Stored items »
/---
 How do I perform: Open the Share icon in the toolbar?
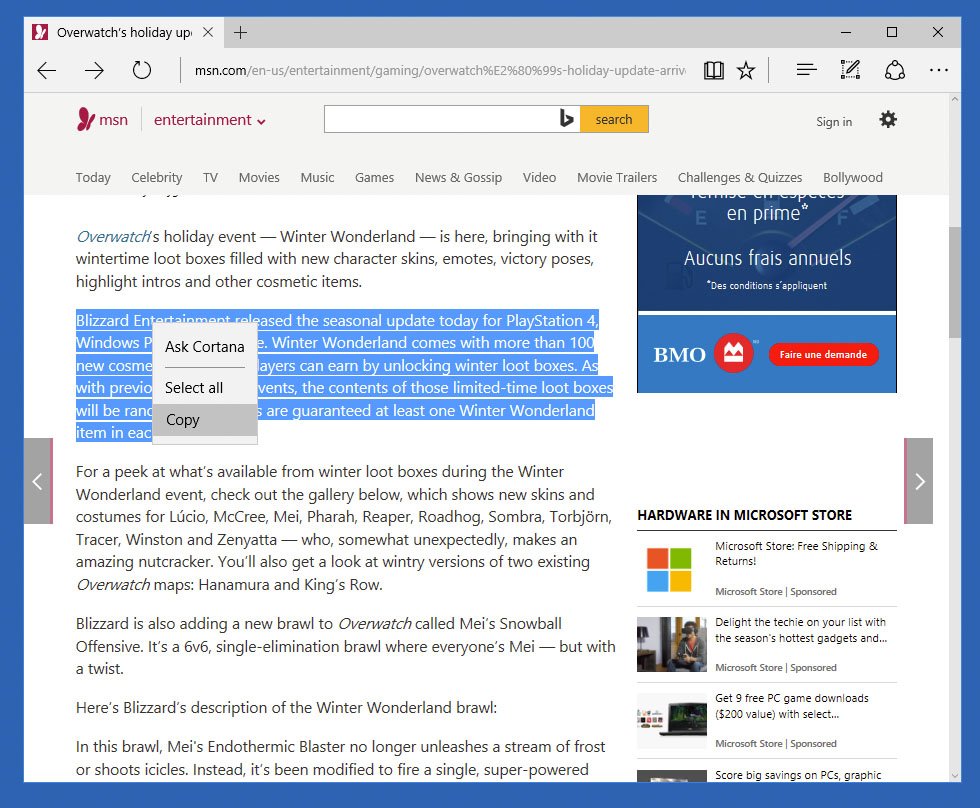[x=895, y=69]
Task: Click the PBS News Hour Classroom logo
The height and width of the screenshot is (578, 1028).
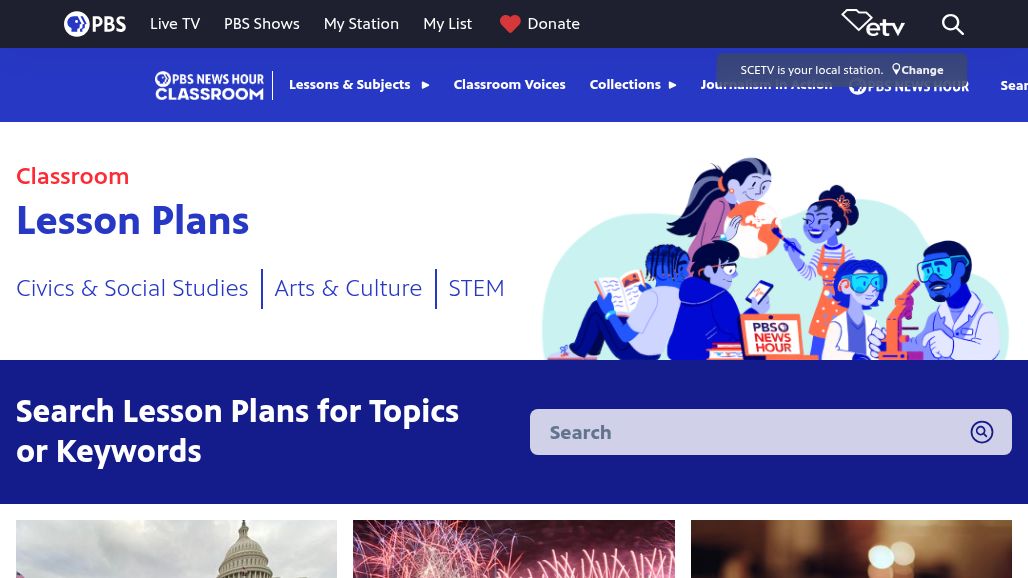Action: point(209,85)
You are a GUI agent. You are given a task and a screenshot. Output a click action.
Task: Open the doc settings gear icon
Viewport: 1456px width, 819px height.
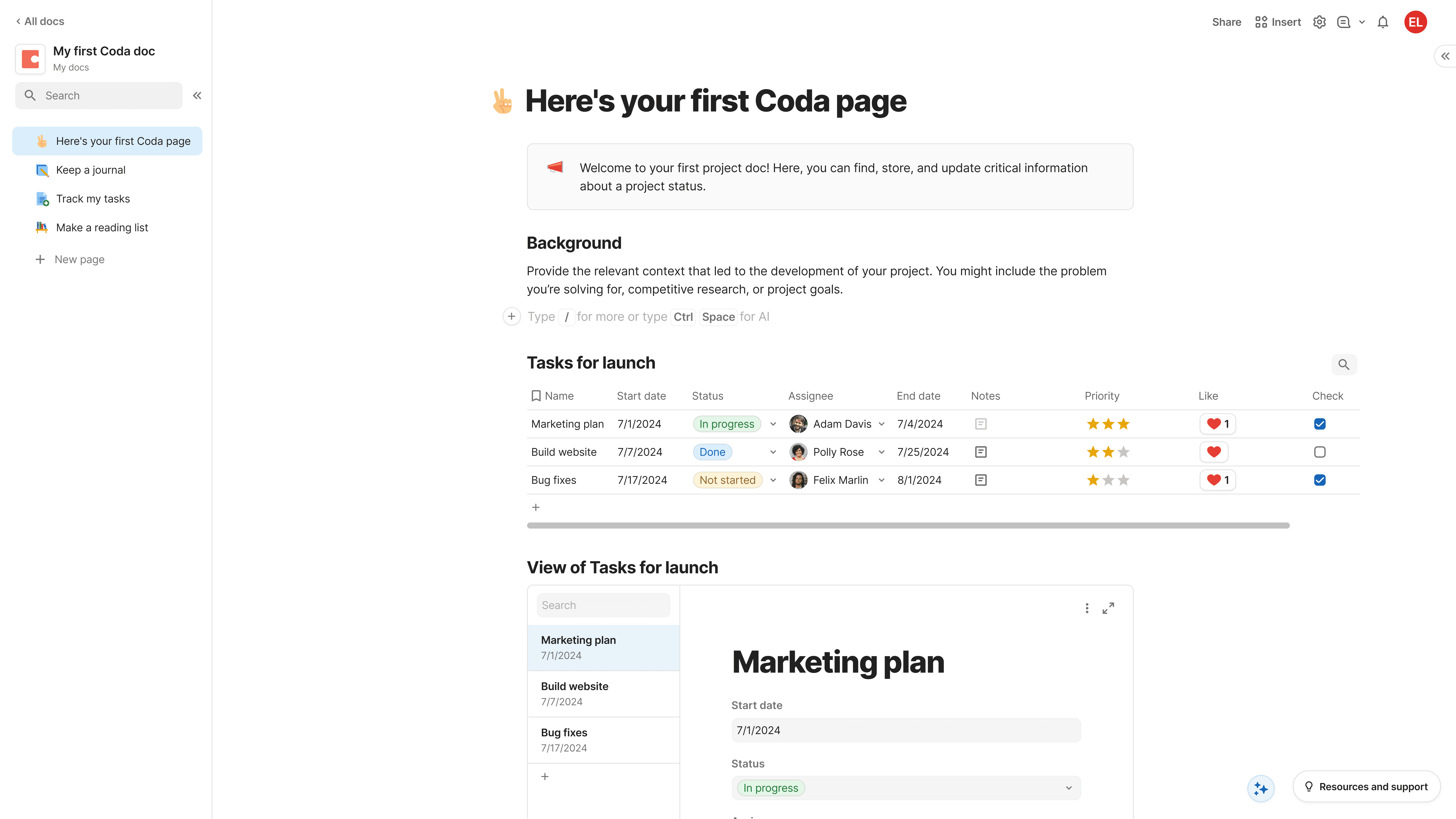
\---
Your objective »
Leave out the pictures and reproduce the rest of the records exactly.

Response area »
 How do I perform: Open the Share icon in the toolbar?
[x=895, y=69]
Task: Click the PBS News Hour Classroom logo
The height and width of the screenshot is (578, 1028).
Action: point(209,85)
You are a GUI agent. You are given a task and a screenshot. Output a click action.
Task: Open the doc settings gear icon
Viewport: 1456px width, 819px height.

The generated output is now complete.